* _Exercise brief_:
Go through the data line by line from the top, retyping each exactly, and end with the line that contains "Given: Open three-dot".

Collected data:
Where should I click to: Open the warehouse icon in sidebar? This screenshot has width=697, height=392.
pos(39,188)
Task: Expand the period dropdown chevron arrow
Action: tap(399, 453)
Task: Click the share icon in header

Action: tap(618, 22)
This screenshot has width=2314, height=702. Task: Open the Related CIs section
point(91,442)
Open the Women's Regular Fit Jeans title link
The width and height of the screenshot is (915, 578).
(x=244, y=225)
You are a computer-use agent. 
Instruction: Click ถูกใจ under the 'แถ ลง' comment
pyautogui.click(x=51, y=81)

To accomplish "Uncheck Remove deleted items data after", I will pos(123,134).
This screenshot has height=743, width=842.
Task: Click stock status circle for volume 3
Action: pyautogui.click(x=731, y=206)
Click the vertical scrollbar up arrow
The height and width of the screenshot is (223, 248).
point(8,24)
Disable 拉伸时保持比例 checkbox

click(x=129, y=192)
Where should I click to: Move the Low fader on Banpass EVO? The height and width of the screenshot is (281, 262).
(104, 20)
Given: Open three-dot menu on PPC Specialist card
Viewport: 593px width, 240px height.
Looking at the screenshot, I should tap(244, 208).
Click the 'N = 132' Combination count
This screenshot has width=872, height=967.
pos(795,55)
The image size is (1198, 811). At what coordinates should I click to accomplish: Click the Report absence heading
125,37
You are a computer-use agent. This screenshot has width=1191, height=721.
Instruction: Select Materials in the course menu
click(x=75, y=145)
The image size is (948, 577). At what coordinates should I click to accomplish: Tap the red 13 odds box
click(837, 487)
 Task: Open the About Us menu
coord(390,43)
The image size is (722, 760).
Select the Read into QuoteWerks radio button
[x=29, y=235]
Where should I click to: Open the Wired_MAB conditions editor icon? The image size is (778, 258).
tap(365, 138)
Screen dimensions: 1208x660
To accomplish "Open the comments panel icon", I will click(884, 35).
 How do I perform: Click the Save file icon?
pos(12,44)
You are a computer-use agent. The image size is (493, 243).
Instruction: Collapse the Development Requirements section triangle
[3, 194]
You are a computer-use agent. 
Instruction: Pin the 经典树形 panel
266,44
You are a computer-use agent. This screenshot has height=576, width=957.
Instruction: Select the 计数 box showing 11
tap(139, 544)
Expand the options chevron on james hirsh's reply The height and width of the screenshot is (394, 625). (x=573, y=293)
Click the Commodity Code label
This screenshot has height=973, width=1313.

* _Exercise response_:
Where should I click to: Open the warehouse icon in sidebar? This screenshot has width=697, height=392.
pos(39,188)
Task: Expand the period dropdown chevron arrow
Action: tap(399, 453)
Task: Click the share icon in header

Action: tap(618, 22)
This screenshot has width=2314, height=702. Task: Open the Related CIs section
point(91,442)
Open the Women's Regular Fit Jeans title link
The width and height of the screenshot is (915, 578).
(x=244, y=225)
You are a computer-use agent. 
Instruction: Click ถูกใจ under the 'แถ ลง' comment
pyautogui.click(x=51, y=81)

To accomplish "Uncheck Remove deleted items data after", I will pos(123,134).
This screenshot has height=743, width=842.
Task: Click stock status circle for volume 3
Action: pyautogui.click(x=731, y=206)
Click the vertical scrollbar up arrow
The height and width of the screenshot is (223, 248).
point(8,24)
Disable 拉伸时保持比例 checkbox

click(x=129, y=192)
Where should I click to: Move the Low fader on Banpass EVO? The height and width of the screenshot is (281, 262).
(104, 20)
Given: Open three-dot menu on PPC Specialist card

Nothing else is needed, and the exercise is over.